*Problem requirements*. Scan the records below, and wherever a line has the word "computer", pull it out.

*Exercise inputs*.

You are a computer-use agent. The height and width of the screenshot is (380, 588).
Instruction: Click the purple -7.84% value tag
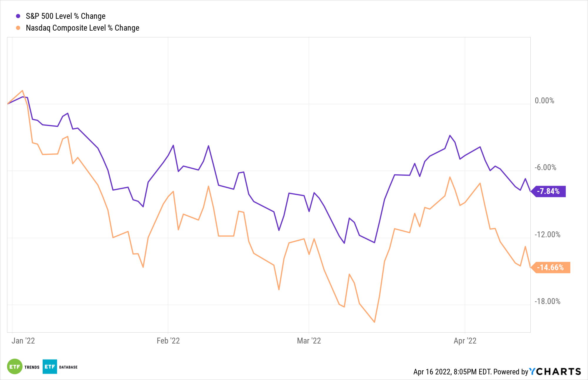(x=549, y=191)
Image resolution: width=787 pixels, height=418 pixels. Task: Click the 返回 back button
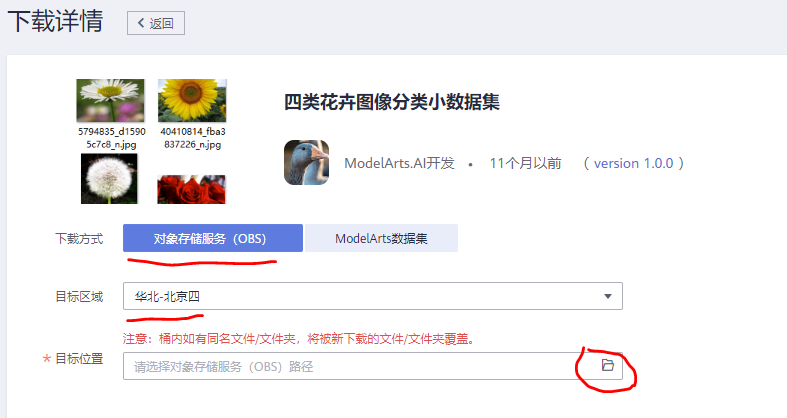point(156,23)
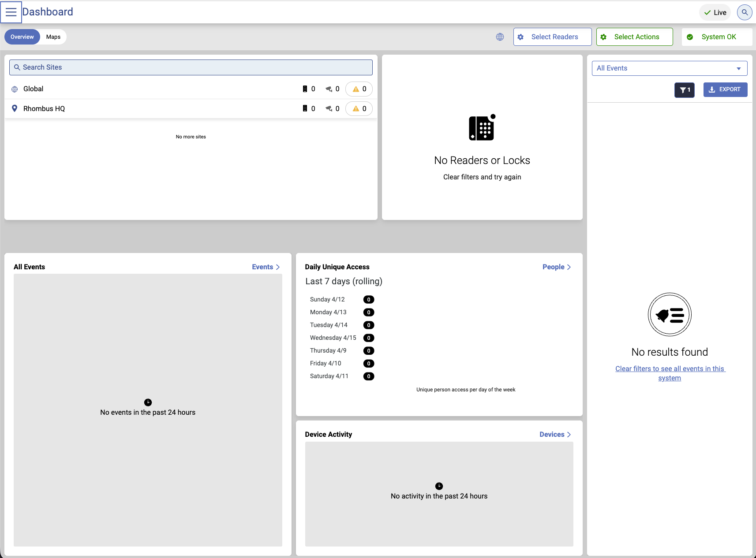The image size is (756, 558).
Task: Click the bell list icon above No results
Action: pyautogui.click(x=669, y=315)
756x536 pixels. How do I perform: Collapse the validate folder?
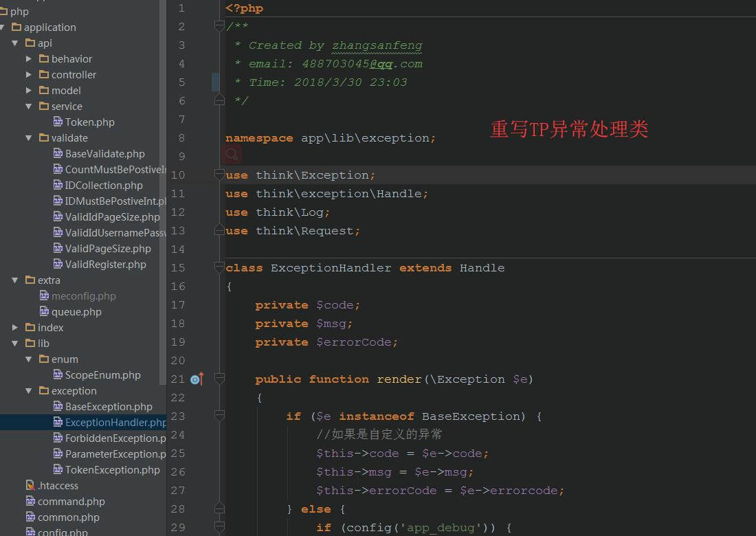[29, 138]
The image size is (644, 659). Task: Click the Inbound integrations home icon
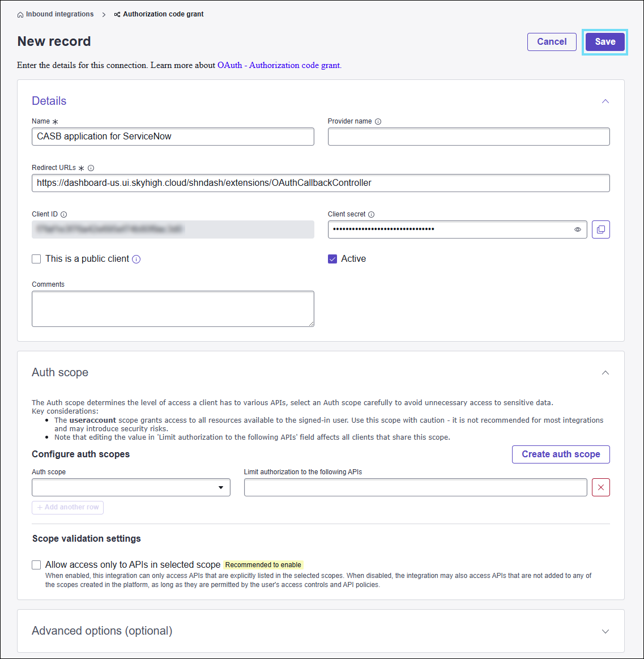tap(21, 15)
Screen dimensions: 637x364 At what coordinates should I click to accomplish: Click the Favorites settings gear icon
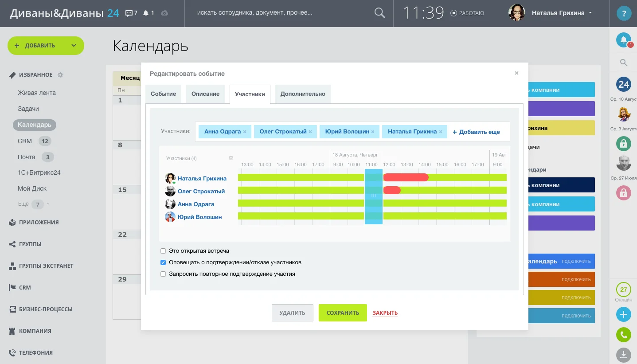tap(60, 75)
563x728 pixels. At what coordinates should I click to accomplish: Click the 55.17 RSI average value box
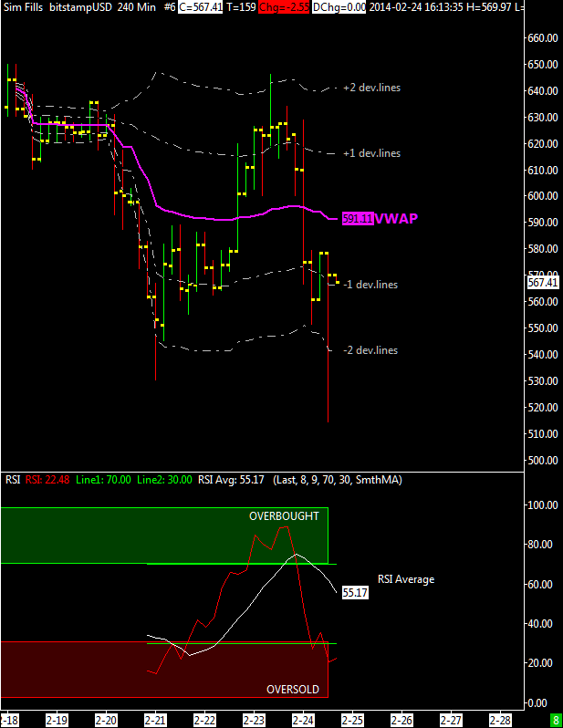(354, 592)
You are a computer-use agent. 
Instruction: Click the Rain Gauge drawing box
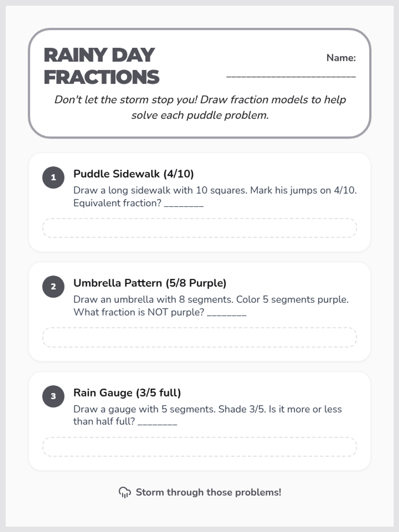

*Answer space*.
You are a computer-use agent. The height and width of the screenshot is (380, 588).
You are a computer-use agent. 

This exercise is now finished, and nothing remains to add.